Posted: Aug 08, 2017
Tags: aggressive prostate cancer, Chemotherapy, Hormonal Therapy, prostate cancer, prostate cancer information, prostate cancer oncology, prostate cancer research, prostate cancer support, Uncategorized, Xtandi, Zytiga,
Prostatepedia spoke with Dr. Himisha Beltran, an Assistant Professor of Medicine at Weill Cornell Medical College in New York City, about diagnosing neuroendocrine prostate cancer.
Dr. Himisha Beltran: Small-cell or neuroendocrine prostate cancer is diagnosed by tumor biopsy. The pathologist typically makes the diagnosis by looking at the morphologic features of the cancer under a microscope and may perform additional testing to look at expression of neuroendocrine markers or classical prostate markers to support the diagnosis.

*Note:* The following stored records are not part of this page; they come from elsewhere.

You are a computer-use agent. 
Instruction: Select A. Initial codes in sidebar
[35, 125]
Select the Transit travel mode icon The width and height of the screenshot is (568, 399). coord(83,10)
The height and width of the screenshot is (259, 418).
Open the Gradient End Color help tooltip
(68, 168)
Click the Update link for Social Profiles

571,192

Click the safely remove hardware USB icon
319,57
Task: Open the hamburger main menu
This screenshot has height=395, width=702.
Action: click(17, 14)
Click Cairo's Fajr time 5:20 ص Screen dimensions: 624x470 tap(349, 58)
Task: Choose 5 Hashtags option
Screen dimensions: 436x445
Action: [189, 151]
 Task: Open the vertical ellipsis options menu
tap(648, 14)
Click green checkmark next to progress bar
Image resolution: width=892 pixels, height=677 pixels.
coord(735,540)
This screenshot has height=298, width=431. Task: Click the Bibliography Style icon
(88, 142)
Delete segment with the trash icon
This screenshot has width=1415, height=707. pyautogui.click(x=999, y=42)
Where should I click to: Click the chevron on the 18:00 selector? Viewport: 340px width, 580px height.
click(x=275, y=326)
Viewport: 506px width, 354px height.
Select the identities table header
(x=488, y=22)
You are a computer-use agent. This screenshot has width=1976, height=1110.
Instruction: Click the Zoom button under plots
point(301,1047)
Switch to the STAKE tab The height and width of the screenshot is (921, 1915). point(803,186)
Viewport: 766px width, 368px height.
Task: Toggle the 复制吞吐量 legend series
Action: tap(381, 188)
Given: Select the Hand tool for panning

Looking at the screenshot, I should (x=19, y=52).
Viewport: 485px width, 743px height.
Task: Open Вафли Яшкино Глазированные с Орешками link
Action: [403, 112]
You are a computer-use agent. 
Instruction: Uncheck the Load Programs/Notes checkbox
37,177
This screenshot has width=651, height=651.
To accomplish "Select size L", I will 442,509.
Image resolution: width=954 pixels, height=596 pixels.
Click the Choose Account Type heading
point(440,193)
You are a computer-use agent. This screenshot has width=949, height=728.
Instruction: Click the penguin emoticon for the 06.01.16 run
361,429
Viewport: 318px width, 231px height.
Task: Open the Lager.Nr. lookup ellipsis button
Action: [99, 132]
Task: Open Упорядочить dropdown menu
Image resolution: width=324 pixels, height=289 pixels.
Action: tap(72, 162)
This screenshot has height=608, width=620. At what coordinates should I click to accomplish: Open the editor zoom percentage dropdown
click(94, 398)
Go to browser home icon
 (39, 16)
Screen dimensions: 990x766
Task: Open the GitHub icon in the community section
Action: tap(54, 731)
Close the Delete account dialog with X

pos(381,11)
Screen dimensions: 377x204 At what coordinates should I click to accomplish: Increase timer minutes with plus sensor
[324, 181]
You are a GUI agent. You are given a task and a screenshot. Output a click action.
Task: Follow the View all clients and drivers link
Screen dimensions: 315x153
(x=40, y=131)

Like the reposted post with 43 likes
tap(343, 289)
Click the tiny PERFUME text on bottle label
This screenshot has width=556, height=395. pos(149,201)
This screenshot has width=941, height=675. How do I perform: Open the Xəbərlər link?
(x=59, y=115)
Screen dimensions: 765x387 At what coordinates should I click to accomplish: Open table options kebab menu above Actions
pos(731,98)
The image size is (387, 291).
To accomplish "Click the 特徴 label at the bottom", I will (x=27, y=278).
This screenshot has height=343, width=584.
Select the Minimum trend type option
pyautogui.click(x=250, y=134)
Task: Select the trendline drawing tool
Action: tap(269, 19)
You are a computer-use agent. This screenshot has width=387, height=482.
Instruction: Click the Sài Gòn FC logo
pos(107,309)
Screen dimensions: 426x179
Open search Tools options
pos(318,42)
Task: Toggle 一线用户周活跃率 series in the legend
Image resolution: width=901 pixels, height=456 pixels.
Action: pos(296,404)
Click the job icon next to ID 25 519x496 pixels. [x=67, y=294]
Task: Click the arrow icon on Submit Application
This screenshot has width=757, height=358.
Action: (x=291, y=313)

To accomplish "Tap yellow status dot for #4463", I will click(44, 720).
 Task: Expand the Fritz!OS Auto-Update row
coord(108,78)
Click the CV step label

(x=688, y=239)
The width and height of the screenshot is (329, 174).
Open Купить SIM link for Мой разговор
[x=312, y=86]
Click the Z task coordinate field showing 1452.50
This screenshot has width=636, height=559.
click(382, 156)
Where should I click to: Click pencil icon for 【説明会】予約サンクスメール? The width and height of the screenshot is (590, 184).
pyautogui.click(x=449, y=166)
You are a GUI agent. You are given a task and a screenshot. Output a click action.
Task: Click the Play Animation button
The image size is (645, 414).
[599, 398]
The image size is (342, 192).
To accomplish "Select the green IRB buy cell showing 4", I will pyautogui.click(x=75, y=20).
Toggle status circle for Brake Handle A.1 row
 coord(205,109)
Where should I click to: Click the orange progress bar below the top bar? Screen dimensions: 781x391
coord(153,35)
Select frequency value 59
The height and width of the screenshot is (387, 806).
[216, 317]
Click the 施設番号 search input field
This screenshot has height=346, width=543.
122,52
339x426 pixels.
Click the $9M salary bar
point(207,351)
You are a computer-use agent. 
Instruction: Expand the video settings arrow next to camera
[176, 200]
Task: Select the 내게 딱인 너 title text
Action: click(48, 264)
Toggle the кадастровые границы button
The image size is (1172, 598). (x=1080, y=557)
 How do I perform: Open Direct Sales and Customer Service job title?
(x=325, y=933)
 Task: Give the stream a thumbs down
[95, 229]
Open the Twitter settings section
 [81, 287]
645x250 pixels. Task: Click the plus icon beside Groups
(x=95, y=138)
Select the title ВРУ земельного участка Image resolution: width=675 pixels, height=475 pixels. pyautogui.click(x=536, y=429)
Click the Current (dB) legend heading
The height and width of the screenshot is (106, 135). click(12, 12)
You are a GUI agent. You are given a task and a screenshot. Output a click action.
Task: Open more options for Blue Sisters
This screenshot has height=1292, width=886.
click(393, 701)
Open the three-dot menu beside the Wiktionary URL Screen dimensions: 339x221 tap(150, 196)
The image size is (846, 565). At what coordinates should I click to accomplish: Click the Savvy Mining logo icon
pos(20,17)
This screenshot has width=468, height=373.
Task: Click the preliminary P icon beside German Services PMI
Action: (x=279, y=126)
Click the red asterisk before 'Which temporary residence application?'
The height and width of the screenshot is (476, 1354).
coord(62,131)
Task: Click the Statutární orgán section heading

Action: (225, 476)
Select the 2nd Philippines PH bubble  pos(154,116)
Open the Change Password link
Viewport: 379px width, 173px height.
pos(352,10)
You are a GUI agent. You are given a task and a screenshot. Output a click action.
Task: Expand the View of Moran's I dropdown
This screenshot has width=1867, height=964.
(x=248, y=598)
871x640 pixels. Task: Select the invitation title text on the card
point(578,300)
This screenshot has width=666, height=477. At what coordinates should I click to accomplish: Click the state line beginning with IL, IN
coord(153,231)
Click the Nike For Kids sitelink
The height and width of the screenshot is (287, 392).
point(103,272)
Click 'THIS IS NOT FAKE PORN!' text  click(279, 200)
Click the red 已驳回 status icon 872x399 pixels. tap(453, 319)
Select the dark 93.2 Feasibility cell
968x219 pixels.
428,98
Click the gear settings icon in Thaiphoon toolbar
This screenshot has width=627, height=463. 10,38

One of the reasons why neuroendocrine prostate cancer was thought to be so rare was that doing metastatic biopsies on patients already diagnosed with prostate cancer was just not done in the clinic. It is only recently that we are recommending biopsies to look for neuroendocrine prostate cancer in select patients with aggressive clinical features and low PSA levels. Biopsies are also being considered to look for other emerging molecular targets. There are now several prostate cancer clinical trials targeting different mutations and alterations.
An obvious next step is to try to diagnose neuroendocrine prostate cancer noninvasively. Imaging is a noninvasive way to detect different cancers, but there hasn’t been any sort of imaging tool yet that can really identify these patients. We’re starting to see clues that there may be some molecular markers that are expressed that might help future research in this area. Another noninvasive approach we have been investigating is the use of liquid biopsies that include circulating tumor cells as well as circulating tumor DNA to see if there are clues that can help us identify these patients without a biopsy. This is still in research development.